Stored records
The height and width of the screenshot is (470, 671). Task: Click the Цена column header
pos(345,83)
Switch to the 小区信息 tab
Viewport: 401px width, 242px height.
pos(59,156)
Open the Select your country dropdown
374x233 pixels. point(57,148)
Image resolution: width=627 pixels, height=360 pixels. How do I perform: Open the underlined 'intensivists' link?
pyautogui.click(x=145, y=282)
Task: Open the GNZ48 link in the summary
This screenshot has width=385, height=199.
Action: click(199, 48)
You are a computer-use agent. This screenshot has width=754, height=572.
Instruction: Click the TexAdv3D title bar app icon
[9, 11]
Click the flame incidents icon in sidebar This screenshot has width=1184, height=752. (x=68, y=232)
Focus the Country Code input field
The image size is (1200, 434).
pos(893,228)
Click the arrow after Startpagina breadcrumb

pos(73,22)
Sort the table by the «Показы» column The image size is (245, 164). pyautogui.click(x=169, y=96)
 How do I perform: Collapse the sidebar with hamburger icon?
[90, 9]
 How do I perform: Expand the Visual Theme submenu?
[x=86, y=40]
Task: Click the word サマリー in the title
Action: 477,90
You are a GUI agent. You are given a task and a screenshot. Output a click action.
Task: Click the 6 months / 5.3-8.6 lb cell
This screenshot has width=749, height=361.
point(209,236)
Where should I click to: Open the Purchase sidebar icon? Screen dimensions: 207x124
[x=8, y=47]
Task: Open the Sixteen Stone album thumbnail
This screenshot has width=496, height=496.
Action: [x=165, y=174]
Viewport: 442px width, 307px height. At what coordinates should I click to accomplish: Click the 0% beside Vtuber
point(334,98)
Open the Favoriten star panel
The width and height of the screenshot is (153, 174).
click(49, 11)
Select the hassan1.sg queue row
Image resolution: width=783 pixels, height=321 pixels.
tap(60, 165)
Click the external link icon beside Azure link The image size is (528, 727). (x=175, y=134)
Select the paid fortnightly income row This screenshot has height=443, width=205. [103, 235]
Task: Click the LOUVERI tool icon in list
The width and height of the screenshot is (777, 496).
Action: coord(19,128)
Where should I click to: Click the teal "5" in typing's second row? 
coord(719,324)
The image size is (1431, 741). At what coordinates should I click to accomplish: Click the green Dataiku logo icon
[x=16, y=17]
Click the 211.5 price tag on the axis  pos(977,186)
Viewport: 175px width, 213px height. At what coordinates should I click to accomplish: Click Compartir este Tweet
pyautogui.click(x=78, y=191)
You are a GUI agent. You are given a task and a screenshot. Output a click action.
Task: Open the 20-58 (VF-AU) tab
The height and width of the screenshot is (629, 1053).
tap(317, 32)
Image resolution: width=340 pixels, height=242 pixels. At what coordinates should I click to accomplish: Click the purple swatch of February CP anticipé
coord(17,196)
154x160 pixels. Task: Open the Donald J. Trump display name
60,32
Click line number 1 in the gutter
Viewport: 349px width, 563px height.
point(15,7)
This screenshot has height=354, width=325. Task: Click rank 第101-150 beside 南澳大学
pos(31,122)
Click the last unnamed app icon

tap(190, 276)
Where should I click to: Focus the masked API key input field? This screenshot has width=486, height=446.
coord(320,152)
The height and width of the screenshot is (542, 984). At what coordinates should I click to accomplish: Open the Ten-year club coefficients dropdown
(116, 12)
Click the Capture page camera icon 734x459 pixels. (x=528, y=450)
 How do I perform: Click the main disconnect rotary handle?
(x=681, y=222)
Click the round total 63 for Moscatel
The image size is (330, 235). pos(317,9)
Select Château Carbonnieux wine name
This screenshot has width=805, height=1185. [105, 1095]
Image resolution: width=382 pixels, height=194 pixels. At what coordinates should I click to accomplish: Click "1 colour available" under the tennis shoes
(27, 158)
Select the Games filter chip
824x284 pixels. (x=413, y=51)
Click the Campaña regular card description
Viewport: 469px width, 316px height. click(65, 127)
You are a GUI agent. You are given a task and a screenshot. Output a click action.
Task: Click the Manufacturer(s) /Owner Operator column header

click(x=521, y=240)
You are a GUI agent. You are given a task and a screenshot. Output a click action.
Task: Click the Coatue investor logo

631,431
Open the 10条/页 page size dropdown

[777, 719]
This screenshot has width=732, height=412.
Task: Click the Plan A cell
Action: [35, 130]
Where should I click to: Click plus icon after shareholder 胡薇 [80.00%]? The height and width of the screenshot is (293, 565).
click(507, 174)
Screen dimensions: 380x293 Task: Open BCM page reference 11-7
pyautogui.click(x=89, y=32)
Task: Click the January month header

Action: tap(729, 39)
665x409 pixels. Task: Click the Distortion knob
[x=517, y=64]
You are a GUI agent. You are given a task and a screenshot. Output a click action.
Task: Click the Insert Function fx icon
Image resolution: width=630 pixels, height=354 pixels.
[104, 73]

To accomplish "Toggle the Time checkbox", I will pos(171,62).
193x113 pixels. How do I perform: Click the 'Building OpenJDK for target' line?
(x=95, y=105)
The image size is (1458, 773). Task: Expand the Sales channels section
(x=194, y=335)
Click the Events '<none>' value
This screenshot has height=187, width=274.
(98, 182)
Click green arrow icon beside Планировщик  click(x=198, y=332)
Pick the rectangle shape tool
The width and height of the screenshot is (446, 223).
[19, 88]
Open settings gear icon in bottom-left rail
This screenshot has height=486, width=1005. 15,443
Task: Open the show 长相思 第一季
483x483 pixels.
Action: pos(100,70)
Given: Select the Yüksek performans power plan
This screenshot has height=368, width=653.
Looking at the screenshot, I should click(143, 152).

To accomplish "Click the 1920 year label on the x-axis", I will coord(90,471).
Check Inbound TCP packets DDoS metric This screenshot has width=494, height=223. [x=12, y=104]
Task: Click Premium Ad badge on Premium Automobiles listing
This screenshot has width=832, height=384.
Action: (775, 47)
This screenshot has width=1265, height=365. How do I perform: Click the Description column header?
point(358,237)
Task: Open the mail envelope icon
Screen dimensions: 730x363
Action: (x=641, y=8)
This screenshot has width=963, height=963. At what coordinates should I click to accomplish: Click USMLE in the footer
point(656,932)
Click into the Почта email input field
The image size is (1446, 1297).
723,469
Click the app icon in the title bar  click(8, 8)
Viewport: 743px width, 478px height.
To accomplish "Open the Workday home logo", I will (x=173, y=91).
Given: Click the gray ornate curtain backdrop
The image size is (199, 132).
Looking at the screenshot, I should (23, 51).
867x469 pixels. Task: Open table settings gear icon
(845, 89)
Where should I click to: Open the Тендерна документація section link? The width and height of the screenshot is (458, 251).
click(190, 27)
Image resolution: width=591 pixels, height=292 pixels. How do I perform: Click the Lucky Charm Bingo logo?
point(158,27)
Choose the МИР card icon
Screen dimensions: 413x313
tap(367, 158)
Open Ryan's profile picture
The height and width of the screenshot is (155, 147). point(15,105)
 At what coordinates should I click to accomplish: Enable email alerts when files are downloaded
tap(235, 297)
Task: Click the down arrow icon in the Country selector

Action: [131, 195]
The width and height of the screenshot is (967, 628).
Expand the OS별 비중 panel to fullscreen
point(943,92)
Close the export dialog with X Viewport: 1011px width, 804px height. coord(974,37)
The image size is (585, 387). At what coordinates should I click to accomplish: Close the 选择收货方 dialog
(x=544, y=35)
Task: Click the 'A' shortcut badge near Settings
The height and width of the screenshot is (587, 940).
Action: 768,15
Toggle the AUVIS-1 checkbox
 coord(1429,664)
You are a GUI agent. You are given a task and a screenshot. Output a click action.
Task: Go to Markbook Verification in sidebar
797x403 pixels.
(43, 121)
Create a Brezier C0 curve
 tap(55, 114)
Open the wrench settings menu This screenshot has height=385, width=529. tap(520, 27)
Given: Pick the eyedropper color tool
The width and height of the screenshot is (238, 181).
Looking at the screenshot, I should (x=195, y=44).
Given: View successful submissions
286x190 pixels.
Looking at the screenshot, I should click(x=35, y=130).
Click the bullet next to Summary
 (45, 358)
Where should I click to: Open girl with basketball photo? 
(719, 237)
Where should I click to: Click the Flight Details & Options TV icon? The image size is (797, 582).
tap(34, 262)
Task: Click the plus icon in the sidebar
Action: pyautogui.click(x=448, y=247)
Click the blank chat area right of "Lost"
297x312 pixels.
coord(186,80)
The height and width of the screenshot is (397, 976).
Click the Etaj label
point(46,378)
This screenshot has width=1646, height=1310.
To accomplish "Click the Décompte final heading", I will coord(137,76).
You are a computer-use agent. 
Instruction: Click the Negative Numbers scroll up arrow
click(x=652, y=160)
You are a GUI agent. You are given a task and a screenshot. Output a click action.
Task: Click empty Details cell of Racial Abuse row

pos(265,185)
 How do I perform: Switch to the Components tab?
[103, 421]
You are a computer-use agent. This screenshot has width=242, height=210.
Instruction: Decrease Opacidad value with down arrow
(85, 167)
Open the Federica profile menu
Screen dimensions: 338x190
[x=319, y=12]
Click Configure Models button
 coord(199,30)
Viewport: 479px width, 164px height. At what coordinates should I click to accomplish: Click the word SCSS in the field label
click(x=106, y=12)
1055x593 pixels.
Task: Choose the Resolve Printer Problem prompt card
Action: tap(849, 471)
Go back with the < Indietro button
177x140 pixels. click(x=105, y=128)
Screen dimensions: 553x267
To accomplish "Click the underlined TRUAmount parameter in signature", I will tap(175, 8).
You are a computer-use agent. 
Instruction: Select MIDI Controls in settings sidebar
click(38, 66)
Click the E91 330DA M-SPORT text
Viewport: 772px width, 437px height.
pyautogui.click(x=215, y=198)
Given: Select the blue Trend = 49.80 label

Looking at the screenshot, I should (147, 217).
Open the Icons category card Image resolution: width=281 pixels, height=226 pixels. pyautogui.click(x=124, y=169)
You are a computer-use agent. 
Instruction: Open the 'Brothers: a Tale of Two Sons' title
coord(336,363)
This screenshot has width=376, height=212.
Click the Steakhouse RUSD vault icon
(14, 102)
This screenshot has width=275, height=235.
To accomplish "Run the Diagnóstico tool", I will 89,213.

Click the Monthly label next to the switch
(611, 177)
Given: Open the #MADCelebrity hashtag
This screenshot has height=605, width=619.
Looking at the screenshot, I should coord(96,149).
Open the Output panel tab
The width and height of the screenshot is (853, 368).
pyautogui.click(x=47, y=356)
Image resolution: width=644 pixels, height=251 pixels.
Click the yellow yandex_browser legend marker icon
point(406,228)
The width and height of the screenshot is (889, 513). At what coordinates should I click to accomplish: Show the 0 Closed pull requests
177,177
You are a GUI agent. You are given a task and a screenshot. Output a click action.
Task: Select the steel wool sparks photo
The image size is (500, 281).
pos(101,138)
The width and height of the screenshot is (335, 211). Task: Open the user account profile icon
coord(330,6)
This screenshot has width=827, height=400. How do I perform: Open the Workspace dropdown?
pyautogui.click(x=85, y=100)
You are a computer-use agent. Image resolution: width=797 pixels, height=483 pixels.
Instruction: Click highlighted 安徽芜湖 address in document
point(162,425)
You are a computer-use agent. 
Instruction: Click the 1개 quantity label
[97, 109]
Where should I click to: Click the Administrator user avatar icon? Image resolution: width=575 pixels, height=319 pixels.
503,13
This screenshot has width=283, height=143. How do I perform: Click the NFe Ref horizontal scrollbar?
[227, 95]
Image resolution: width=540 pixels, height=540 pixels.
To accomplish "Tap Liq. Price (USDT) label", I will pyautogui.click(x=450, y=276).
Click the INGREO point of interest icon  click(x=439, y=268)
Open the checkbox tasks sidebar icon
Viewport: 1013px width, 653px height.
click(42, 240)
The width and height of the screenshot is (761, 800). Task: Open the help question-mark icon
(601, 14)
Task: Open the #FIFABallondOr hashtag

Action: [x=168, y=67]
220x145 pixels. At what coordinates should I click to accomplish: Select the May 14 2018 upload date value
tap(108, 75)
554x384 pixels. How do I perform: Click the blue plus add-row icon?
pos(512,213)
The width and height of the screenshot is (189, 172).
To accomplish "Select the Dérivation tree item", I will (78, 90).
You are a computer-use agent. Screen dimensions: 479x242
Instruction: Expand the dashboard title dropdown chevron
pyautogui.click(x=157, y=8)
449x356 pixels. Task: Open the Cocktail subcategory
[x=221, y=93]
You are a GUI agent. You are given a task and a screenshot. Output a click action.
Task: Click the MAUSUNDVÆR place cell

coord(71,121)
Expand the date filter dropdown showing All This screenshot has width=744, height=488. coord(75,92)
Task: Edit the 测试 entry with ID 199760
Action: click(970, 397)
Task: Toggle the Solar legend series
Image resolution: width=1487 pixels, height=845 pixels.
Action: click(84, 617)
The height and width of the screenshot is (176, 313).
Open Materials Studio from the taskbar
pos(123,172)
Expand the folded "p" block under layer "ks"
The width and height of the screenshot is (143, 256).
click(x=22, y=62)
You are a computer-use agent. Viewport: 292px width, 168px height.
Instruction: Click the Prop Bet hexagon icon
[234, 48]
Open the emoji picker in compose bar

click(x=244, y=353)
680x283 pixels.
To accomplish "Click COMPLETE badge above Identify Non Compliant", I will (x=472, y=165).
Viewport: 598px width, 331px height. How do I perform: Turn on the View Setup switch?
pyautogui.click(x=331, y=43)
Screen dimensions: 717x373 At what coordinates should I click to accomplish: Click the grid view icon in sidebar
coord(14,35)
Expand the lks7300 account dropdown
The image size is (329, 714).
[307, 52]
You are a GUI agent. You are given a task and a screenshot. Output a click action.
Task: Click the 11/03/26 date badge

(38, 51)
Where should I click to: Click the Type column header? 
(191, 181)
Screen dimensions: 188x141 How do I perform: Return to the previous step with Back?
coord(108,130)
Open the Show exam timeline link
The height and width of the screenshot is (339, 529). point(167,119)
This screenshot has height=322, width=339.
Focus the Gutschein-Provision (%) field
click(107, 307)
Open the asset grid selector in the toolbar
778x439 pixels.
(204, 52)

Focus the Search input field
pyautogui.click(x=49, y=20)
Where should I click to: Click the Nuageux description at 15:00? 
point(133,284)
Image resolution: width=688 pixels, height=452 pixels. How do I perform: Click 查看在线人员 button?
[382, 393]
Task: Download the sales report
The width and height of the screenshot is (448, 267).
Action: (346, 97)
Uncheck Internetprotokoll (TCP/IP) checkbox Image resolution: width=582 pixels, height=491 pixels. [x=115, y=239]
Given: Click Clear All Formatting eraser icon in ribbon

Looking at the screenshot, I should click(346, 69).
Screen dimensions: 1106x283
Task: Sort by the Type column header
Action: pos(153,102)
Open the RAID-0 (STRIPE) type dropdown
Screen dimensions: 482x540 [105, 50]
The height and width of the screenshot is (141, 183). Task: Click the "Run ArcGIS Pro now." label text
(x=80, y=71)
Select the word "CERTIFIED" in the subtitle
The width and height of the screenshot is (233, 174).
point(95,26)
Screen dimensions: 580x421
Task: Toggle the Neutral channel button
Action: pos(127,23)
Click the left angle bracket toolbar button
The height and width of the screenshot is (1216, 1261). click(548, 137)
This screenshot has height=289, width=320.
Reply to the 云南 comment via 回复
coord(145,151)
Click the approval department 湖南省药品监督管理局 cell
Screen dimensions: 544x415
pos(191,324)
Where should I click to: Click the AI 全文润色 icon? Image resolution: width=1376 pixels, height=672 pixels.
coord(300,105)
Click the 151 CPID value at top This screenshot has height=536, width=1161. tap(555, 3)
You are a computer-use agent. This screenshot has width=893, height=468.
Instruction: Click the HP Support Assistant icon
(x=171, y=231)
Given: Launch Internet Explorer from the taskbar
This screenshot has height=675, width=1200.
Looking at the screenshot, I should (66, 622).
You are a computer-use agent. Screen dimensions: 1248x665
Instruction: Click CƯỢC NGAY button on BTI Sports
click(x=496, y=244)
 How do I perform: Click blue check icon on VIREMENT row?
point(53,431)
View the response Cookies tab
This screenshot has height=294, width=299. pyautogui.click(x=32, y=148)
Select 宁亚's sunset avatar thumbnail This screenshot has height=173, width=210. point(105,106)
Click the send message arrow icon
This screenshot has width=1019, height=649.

WHAT IS BEING ASKED
Copy all the lines above that hold the string "axis".

ANSWER FOR THIS EXERCISE
Click the 211.5 price tag on the axis  pos(977,186)
To accomplish "Click the 1920 year label on the x-axis", I will coord(90,471).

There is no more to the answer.